O sea, algo tan importante para todos y cada uno de los países que conforman la UE, como es la integración en una organización política supranacional a la que se cede una parte importante de la soberanía nacional —que, dicho así, parece algo poco relevante, pero que es de la máxima importancia para los ciudadanos de todos los países de la UE— no ha sido aprobada, en ninguna de sus fases, por los ciudadanos de los estados miembros, salvo, como he dicho, la Constitución en España (y, después, en Luxemburgo). No sabría decir si en algún país se preguntó a los ciudadanos si querían integrarse en la UE o en la UME, pero me arriesgaría a decir que en ninguno se formalizó la consulta. Es decir, continuando con mi visión negativa de la razonabilidad de la UE, hay que asumir que, además de una artificialidad totalmente antinatural (social y políticamente), es una aberración democrática mayúscula. ¡Y todos tan contentos!

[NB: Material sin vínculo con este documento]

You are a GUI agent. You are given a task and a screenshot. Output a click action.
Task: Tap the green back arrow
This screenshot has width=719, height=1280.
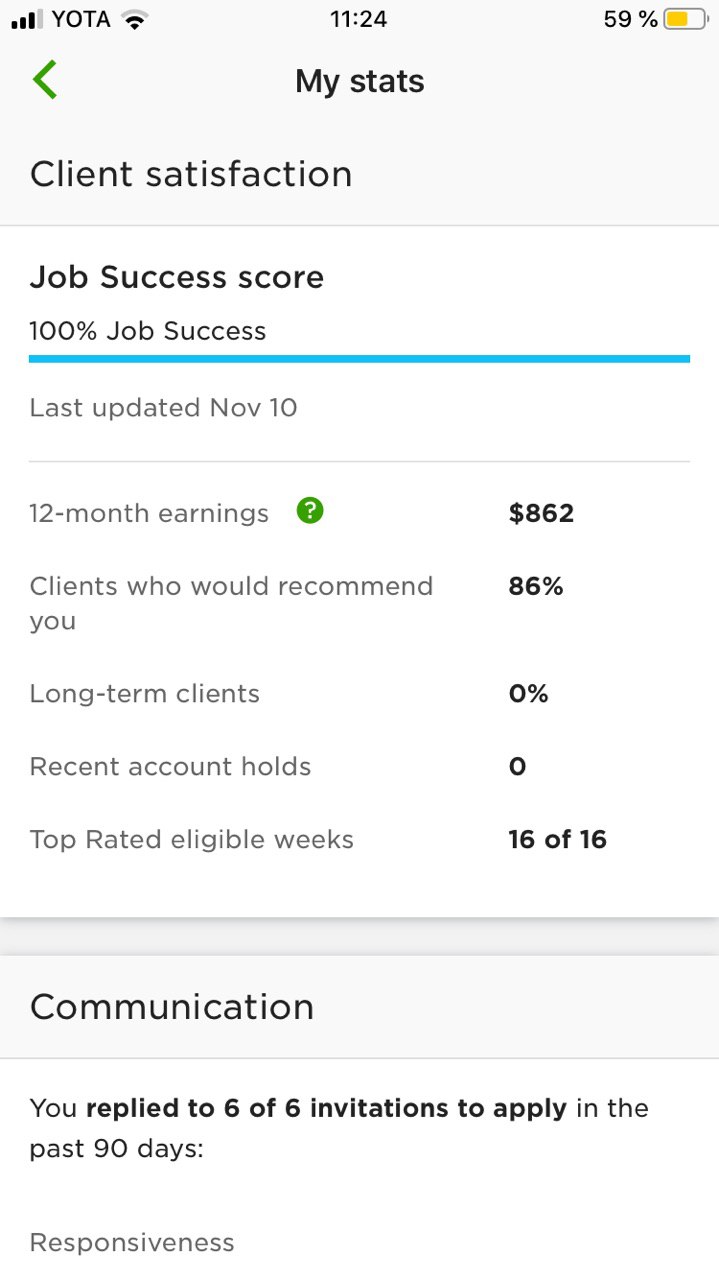(x=45, y=80)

Estamos o, mejor dicho, estábamos tan contentos porque parece que a España durante un tiempo le ha ido bien, debido, según dicen, a los fondos que durante algunos años ha aportado Europa. Pero parece que ha llegado Paco con la rebaja. Porque es evidente que ahora vamos a tener que sufrir la crudeza de la pérdida de soberanía, que impide a nuestros gobernantes actuar con la autonomía que podría ser necesaria para afrontar una situación de crisis económica (con su dramático efecto en el desempleo) como la actual. Y si no, que le pregunten a Rajoy por eso del dichoso rescate y la consiguiente condicionalidad (¡cómo me gusta la palabreja!).

Y conste que creo que, en general, a España le ha venido bien su integración en la UE y, especialmente, en la Unión Monetaria, porque, aparte del efecto inflacionista que padecimos cuando apareció el euro (aquello de que 100 pesetas = 1 euro), la imposibilidad comentada de que el gobierno español tenga autonomía para llevar a cabo su propia política económica y monetaria ha impedido que, ante la crisis actual, aplicara la consabida receta propia de situaciones de este tipo: la devaluación, con su consiguiente efecto inflacionista que nos hubiera machacado a los jubilatas; así que por esa razón, ¡viva Europa y el euro!

Pero, independiente de lo que Europa haya significado o signifique para España, lo que quería resaltar ahora es que, por lo que he dicho de la endeblez de sus fundamentos político-sociales, de su falta de arraigo histórico, de la diversidad o heterogeneidad de los estados miembros, y, también, por su total carencia de legitimidad democrática, la Unión Europea adolece de una gran inconsistencia política y que, por eso, le va a resultar muy difícil superar los problemas que, como la actual crisis financiera, seguro que van a surgir en su seno. Como decía al principio, no sé qué futuro tiene la UE (ni creo que lo sepa nadie, ¡ni Merkel!), pero me da en la nariz que no será muy duradero.



Comentario ulterior: Hoy, 24-6-2016, menos de cuatro años después de escribir lo que antecede, nos hemos enterado de que el «Brexit» ha triunfado en el referéndum que se celebró ayer en el Reino Unido. Este estado abandonará, pues, la UE. Todos lo consideran una catástrofe en términos políticos, económicos y de todo tipo, y algunos hablan ya del principio del fin de la Unión. Desafortunadamente, parece que mis temores estaban justificados.